Global Programs

> Literature references and annotations by Dick Grune, dick@dickgrune.com.
Last update: Mon Sep 14 13:33:32 2009.

These references and annotations were originally intended for personal use and are presented here only in the hope that they may be useful to others. There is no claim to completeness or even correctness. Each annotation represents my understanding of the text at the moment I wrote the annotation.
> No guarantees given; comments and content criticism welcome.

* C. Mic Bowman, Peter B. Danzig, Michael F. Schwartz, Research problems for scalable Internet resource discovery, CU-CS-643-93, University of Colorado at Boulder, Boulder, Col., pp. 12. March 1993,
Three problems in resource discovery are identified:
     1. data diversity: the information is there, but is in different formats. Tentative solution: operation mapping or data mapping.
     2. number of users: too much access to resource information. Tentative solution: reduplication of the hot stuff only.
     3. data volume: there is one terabyte already, and users searching for information are flooded with false hits. Tentative solution: Use better indexes, but they get too big; then use indexes over indexes.

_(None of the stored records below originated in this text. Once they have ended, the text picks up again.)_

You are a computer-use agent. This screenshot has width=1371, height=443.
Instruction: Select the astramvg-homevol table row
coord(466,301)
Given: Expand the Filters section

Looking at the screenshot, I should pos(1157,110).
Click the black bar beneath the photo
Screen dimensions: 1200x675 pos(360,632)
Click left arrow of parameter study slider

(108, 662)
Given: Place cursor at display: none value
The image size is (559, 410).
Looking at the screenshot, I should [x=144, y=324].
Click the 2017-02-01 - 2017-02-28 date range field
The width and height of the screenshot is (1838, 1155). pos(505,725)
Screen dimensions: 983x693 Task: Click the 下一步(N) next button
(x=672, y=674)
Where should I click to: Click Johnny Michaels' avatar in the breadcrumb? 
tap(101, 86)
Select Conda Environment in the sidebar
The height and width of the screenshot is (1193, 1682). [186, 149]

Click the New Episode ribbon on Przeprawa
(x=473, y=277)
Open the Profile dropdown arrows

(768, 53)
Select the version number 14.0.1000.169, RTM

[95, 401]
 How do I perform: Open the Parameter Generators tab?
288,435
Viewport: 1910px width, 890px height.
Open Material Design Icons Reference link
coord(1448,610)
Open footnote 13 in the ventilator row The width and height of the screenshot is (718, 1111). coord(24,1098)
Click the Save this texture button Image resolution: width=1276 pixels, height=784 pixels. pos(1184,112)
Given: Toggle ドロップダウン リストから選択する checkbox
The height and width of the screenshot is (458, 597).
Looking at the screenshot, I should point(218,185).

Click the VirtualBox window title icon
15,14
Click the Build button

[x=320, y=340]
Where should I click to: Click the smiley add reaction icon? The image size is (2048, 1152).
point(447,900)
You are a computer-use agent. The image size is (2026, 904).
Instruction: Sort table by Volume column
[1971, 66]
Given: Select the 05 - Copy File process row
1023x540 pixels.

* Alan Emtage, Peter Deutsch, archie -- An electronic directory server for the Internet, TR-92-??, McGill University, Montreal, Canada, 1992?,
archie (no capital) consists of a Data Gathering Component, a Database Management Component, and a User Access Component. It is replicated a small number of times.
     Scalability: 1. ftp site managers should restrict replication of files, since the size of the database is the sum of all `number of user files' µ `number of places it occurs'. 2. uniformity of file systems would help.
     Effectiveness: 1. file names are not a good indicator of contents; there should be a contents description.

* B. Clifford Neuman, Prospero: a tool for organizing Internet resources, Electronic Networking: Research, Application, and Policy, vol. 2, #1, pp. ??-??. 1992????,
Prospero is a world-wide file system akin to Andrew, with the possibility for users to impose their own (virtual) (tree-like) structure. A user's structure can be made public, in which case it can be part of somebody else's virtual structure.

* Matt Blaze, Rafael Alonso, Dynamic hierarchical caching in large-scale distributed file systems, CS-TR-353-91, Princeton University, Princeton, pp. 9. Oct. 1991,
Simple hierarchical caching is no good, since if a file is not in the local cache, chances are large that it is not in the intermediate caches either. A $DELTA$-ary cache tree is proposed, with the following access algorithm: if the file is not in the local cache, consult the owner who, if he has no $DELTA$ customers yet, will send you the file and attach you to the tree as a sub-cacher, or refer you to a sub-cacher.

* David R. Cheriton, Timothy P. Mann, Decentralizing a global naming service for improved performance and fault tolerance, TOCS, vol. 7, #2, pp. 147-183. May 1989,
In this long-winded paper, three levels of naming are distinguished: global (com, edu, gov, etc.), which are uncontrolled and must be highly available; administrational (stanford.dsg, cs.vu, etc.) which are owned by organizations; and managerial (bin, lib, smith, etc.), which are owned by single object managers. Each client caches a number of prefixes of names and uses the longest to map to an object address, or to those of its liaison servers. Each object knows its name and checks this when handling requests, so the chace entries may be wrong. If all cache entries are wrong local multicast is used to re-establish a reasonable cache. The rest of the paper does calculations on the model and compares them to measurements. Security is covered superficially.

* Michael D. Schroeder, Andrew D. Birrell, Roger M. Needham, Experience with Grapevine: the growth of a distributed system, ACM TOCS, vol. 2, #1, pp. 3-23. Feb. 1984,
Some problems are enumerated which developed after the system had been in place for some time.
     Scaling: Distribution lists soon got too big, and structured distribution lists were introduced.
     Too much abstraction/transparency: when something fails, it just hangs and it is hard to find out what is going on. Monitoring software has been added.
     Unintended use: the system was soon used as a general data storage mechanism.
     Fossilization: as the system aged, fewer and fewer people knew the details, and nobody was willing any more to take the risks of a major modification.

* Andrew D. Birrell, Roy Levin, Roger M. Needham, Michael D. Schroeder, Grapevine: an exercise in distributed computing, Commun. ACM, vol. 25, #4, pp. 260-274. April 1982,
Grapevine is a distributed message delivery system on the Xerox research internet. It features naming facilities for such entities as people, machines, services and groups of these; one-way authentication of people and machines; and location of services. A problem was `coordinated software unreliability': all replicas crash simultaneously on the same bug.